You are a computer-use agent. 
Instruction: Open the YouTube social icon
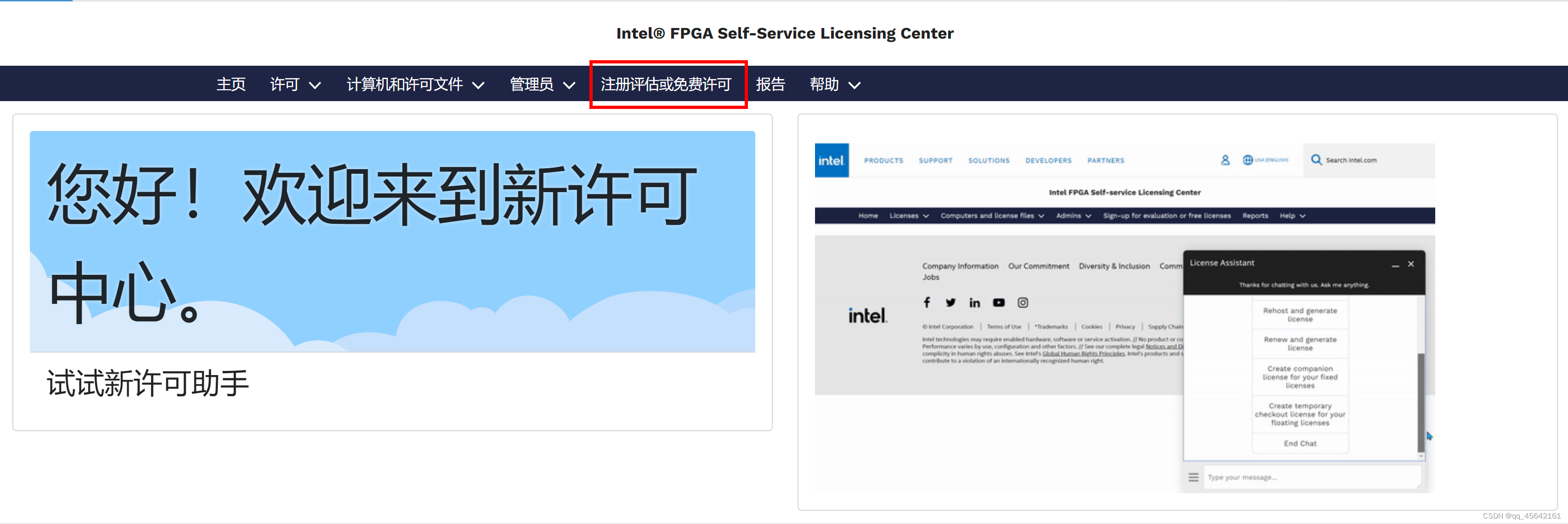pyautogui.click(x=998, y=302)
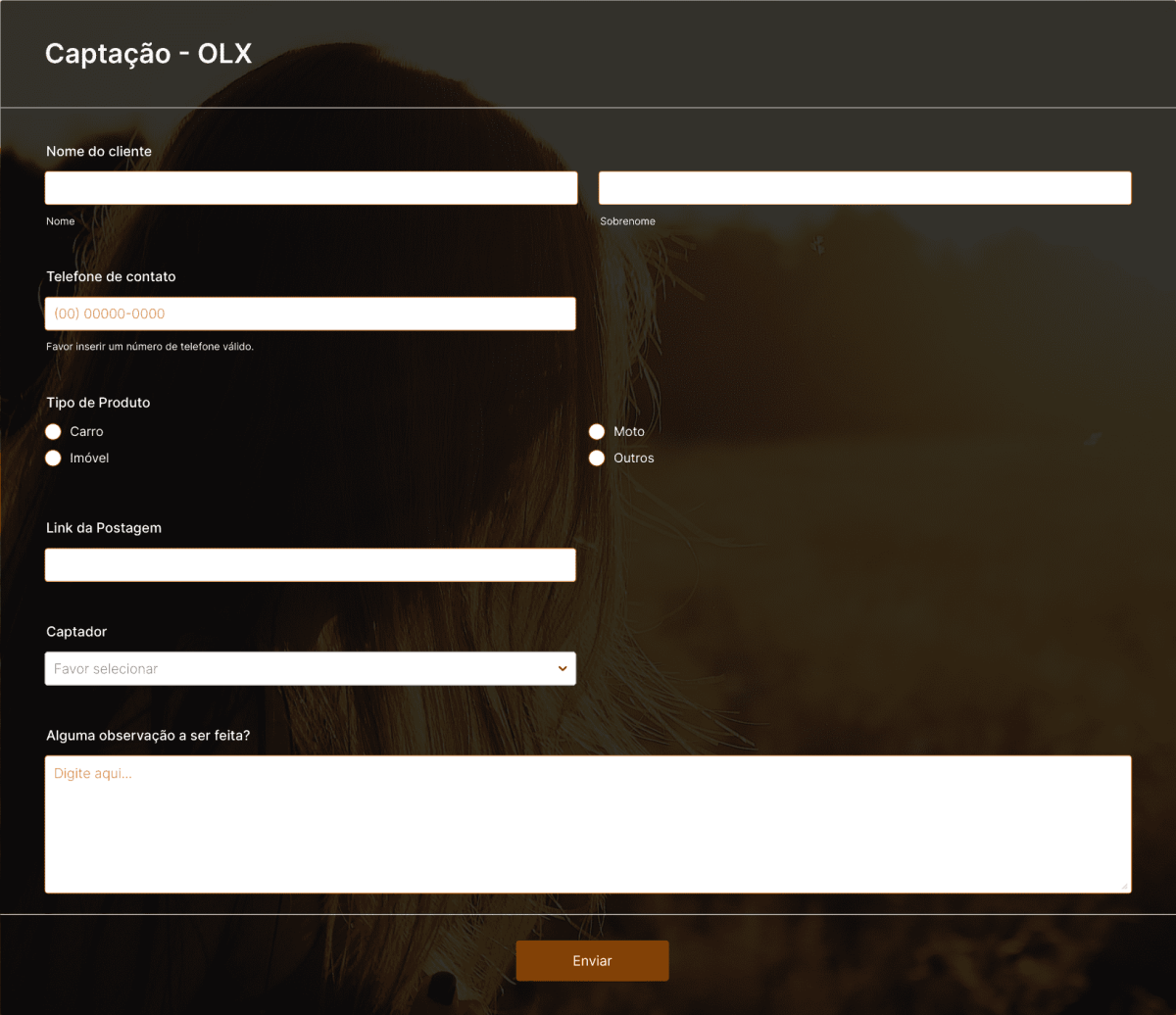Image resolution: width=1176 pixels, height=1015 pixels.
Task: Click the Captação - OLX form title
Action: tap(148, 54)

STATED TASK: Rewrite the lines above with "YouTube social icon" replaced by "Instagram social icon" and everything else unchanged. Leave the pictures out of your answer.

SOLUTION:
You are a computer-use agent. 
Instruction: Open the Instagram social icon
pyautogui.click(x=998, y=302)
Image resolution: width=1176 pixels, height=1015 pixels.
Task: Click the Captação - OLX form title
Action: tap(148, 54)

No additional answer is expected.